As regards psychiatric evaluation, a senior psychiatrist (AS) performed diagnostic assessments using rating scales assessing depression, suicidal risk, severity of general psychopathology, severity of depressive symptoms; severity of anxiety symptoms, severity of mixed depression, hopelessness.  Then, a minimum of two trained diagnosticians (postdoctoral researchers) were additionally involved in the diagnostic process. Specifically, diagnostic consensus among the treating psychiatrist, the senior psychiatrist and the trained diagnosticians was needed to include the subject in the study. In the event of diagnostic disagreement between one or more subject belonging to the diagnostic team, the participant was excluded from the study. Prior to the start of the study, a specific training on rating scales administration was provided.

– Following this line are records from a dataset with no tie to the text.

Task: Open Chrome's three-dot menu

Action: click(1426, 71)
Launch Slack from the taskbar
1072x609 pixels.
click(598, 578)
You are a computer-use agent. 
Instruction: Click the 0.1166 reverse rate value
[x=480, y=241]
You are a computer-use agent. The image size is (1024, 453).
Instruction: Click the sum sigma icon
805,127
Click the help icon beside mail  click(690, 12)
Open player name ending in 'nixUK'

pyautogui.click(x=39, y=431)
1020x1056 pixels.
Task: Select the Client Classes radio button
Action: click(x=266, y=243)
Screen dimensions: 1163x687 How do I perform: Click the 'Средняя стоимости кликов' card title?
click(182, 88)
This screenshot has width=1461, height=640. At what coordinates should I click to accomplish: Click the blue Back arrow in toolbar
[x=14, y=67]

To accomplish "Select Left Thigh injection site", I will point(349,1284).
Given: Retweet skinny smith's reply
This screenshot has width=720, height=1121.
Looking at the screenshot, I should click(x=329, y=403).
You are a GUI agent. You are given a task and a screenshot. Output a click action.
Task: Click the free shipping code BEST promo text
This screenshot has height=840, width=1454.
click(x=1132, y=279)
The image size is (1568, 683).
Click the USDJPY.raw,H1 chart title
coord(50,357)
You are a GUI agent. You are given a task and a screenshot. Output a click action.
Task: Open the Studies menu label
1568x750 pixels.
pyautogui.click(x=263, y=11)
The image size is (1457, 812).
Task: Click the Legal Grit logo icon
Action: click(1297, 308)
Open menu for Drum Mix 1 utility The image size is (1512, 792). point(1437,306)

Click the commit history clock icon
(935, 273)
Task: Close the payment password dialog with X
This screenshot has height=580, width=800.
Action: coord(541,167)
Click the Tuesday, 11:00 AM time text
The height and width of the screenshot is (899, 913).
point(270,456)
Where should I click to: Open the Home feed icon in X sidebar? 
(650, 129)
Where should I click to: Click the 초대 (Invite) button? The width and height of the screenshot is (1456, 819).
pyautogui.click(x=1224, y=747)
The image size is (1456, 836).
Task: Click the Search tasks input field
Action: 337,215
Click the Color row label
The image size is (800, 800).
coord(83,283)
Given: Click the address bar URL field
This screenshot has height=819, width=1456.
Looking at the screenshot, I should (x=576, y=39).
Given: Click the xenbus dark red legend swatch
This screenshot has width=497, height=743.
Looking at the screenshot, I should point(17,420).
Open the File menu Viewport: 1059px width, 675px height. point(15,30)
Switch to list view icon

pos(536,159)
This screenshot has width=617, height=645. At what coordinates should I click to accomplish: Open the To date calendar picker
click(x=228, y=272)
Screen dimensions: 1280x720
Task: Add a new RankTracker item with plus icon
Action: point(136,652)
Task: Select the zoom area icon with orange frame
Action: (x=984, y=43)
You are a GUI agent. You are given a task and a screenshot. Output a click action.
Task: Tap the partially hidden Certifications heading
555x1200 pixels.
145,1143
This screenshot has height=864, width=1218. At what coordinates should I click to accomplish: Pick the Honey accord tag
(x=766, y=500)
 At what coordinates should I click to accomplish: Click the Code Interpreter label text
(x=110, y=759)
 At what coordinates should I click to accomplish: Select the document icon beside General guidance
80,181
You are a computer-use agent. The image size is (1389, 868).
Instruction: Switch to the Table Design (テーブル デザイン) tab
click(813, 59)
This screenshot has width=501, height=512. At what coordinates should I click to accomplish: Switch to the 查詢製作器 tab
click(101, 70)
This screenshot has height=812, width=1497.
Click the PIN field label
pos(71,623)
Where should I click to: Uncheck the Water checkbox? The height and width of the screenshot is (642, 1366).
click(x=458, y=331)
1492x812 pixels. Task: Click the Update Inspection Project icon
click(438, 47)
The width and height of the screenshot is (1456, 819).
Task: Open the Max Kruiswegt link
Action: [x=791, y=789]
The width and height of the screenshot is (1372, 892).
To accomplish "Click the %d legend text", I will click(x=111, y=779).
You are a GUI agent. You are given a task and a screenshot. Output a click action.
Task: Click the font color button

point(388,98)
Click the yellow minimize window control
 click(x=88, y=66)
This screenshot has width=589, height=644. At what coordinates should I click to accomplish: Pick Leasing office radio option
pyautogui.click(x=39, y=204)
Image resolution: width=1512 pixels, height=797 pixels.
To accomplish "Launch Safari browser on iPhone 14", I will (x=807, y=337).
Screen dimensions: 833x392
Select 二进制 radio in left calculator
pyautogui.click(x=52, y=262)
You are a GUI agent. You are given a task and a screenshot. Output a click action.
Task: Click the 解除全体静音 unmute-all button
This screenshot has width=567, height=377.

Then, psychometricians performed practice assessments, and received performance reviews and feedback on test administration. Their training process continued until an inter-rater reliability of at least 0.80 (κ coefficient) was reached”.

Point 5: The characteristics of the scales used should be given in more detail. Why they were preferred should be emphasized. Psychometric properties of both the original and adapted scales should be included.

Response 5: We thank Reviewer 2 for highlighting this aspect. We gave a more detailed description of psychometric properties of scales used and gave a more detailed description of the rationale behind the scales’ selection. The added paragraphs were the following:

“These domains were assessed with rating scales largely used in common clinical practice as well as in research. The aforementioned psychopathologic assessment was chosen because of the close relationship to suicide risk and attempts [8-10]. Detailed description of psychiatric rating scales used was provided below.

“MINI-suicidal assesses suicidal risk. We used the short form because of its suitability for screening in an acute setting”.

“The Brief Psychiatric Rating Scale (BPRS) [39]. BPRS was developed as a measurement general psychopathology. It assesses a big variety of psychiatric symptoms, such as anxiety, depression, and psychosis”.

“The Hamilton Rating Scale for Depression (HAM-D)[40]. HAM-D is used to assess severity of depressive symptoms. We used the original version containing 17 items. Each item is related to depressive symptoms experienced over the past week. Each item is scored between 0-4 or 0-2, depending on the item”.

“The Hamilton Anxiety Rating Scale (HAM-A) [41]. HAM-A is a questionnaire used to measure the severity of anxiety symptoms. The scale consists of 14 items and measures both psychic anxiety (worries, irritability, feelings of tension, etc.) and somatic anxiety (physical complaints related to anxiety)”.

Point 6: The discussion is generally adequate, especially the finding about mixed depression is a valuable element in terms of literature and should be emphasized in further studies.

Response 6: We thank Reviewer 2 for this comment.

Point 7: There are some grammatical and spelling errors in the manuscript, which should be corrected.

Response 7: We apologize for the typos made. We corrected all the grammatical and spelling errors throughout the manuscript.

 

 

 

Round 2

Reviewer 1 Report

The current manuscript has been appropriately revised based on reviewer comments and is suitable for publication.